Widescreen

The rise of new candid cinema
April 19, 2004

It has long been the immodest contention of this column that the changing relationship between escapism and realism is becoming the defining issue for modern cinema. Movies have always idealised their subjects, but the digitisation of the filmic process, the triumph of the Iranian para-realist directors, and the rhetorical challenge of Lars von Trier's Danish movement Dogme - all of which took place in the late 1980s to mid-1990s - as well as the more recent revival of pure documentary, constitute a cinematic reorientation towards the real which is unparalleled in film history. The naturalist directors of the 1920s didn't have anything like the same impact, nor even, arguably, did the Italian neo-realists or the cin?ma verit? movement of the early 1960s. Peter Jackson's jokey campaigning for what he called the "f-word" - fantasy - at the recent Oscars shows that even the director of the Lord of the Rings films knows how much realism is making the running in 21st-century filmmaking.

Cinephiles should be delighted. The technological, aesthetic and audience barriers which have for years dogged the movie world seem to be melting away. A new candid cinema of the unfeigned and the raw is the result.

Its trump card is its ability to astonish and its latest exemplar will do just that. Andrew Jarecki's documentary Capturing the Friedmans won the grand jury prize at Sundance 2003 and electrified the festival circuit thereafter. A detailed portrait of the breakdown of an apparently normal, if somewhat exhibitionist, Long Island Jewish family, it is certain to become a talking point when it is finally released in Britain in April. Its subject matter - the father Arnold's paedophilia, the possibility that he abused his son Jesse, the allegations that together they then sexually assaulted boys in Arnold's computer class - alone is the stuff of tabloid headlines. But when you throw in the fact that eldest son David is New York's most successful birthday party clown and, most remarkably, that the Friedmans filmed the twists and turns in their fortunes - particularly, with inexplicable good humour, the awful bits - the fascination becomes understandable.

----------------

- _Task instructions_
- a) Answer these questions using the column on candid cinema:
(i) According to the column, in what period did the digitization of filmmaking, the success of the Iranian para-realist directors and the Dogme challenge take place?
(ii) What prize did Capturing the Friedmans win, and at which festival?
(iii) What is the eldest son David's occupation?
- b) Extend the column on candid cinema, picking up after its last sentence.

- _Supplied material_

----------------

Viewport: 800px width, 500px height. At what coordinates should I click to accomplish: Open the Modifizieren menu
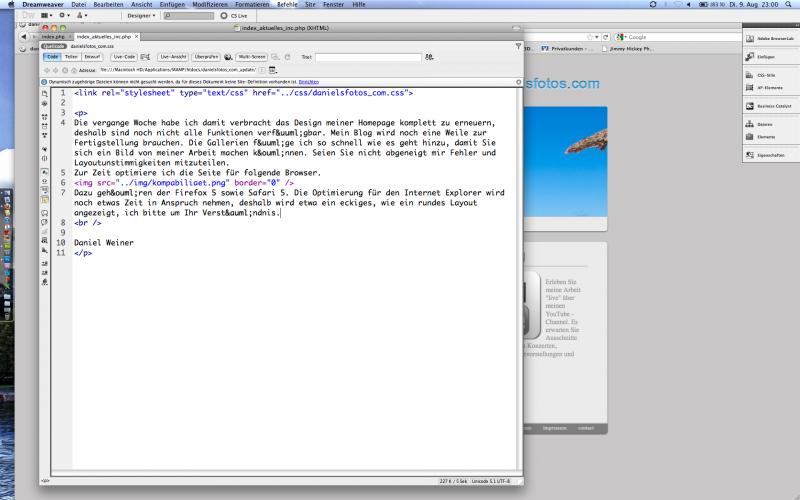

----------------

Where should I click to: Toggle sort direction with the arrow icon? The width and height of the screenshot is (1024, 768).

----------------

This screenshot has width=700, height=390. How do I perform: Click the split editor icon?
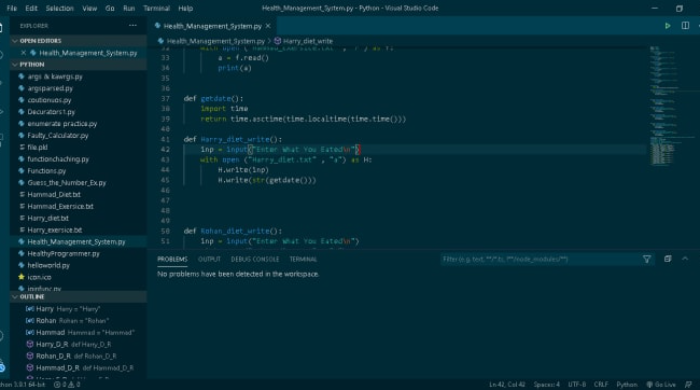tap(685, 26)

----------------

- _Results in order_
- a)
(i) The late 1980s to the mid-1990s.
(ii) The grand jury prize at Sundance 2003.
(iii) He is New York's most successful birthday party clown.

- b)
Its relevance to the broader question about realism in modern cinema becomes clear when it is compared to another award-winning film about paedophilia, Clint Eastwood's Mystic River. Eastwood is old school and his movie is about the damage and violence which flows through subsequent generations when a child is abused. Its seriousness and grandeur impressed many in the film world, as its recent Oscars for Sean Penn and Tim Robbins show. Others were concerned not only by the fact that Penn's and particularly Robbins's performances were actually rather awkward, but also that Eastwood's interest in moral archetype, and entertainment cinema's tendency to classicise story norms, seriously reduced the film's ability to deal with the messy realities of abuse. It felt, rather, like one of those 1950s problem pictures - concerned but aloof.

What makes Capturing the Friedmans, by contrast, an outstanding work of (documentary) film is that it not only has room for the spiky, ambiguous bits of paedophile cases, but seems to find dignity in them. It does this in two ways. Firstly, flaunting the traditions of neatness in movie storytelling, it undergoes no fewer than seven consecutive narrative transformations: first it is a character study of an abuser, then a miscarriage of justice tale which segues into a surreal family portrait, then an account of an extraordinary psycho-history involving a 13 year old having sex with his 8-year-old brother, then a campaigning piece about false memory syndrome, then an anti-oedipal narrative where Dad is beloved and Mom is the villain, then an essay on filial imperviousness to truth, then an account of the competence, or otherwise, of a sex crime unit. Each contains revelations; each is undercut with comedy.

Secondly, its characters are far more unusual than those in fictional cinema. Arnold plays "Heaven, I'm in Heaven, and my heart beats so that I can hardly speak..." on the piano the night before he begins his sentence for 90 cases of sexual assault. Normal character expectations are thwarted. One of the few victims prepared to speak to director Jarecki gives perhaps the least believable interview in the film. And one of the sex crime professionals makes the alarming assertion that you have to interview a possibly abused child by telling them what happened. Jesse is videoed singing and dancing on the courtroom steps just hours after he has been sentenced, aged 19, to six to 18 years in prison. Many films have dealt with child abuse (the issue's arc of horrific revelation is almost generic) yet none until Capturing the Friedmans has captured it in the round. And none would dare take as its main character a clown-paedophile-videographer-escapist.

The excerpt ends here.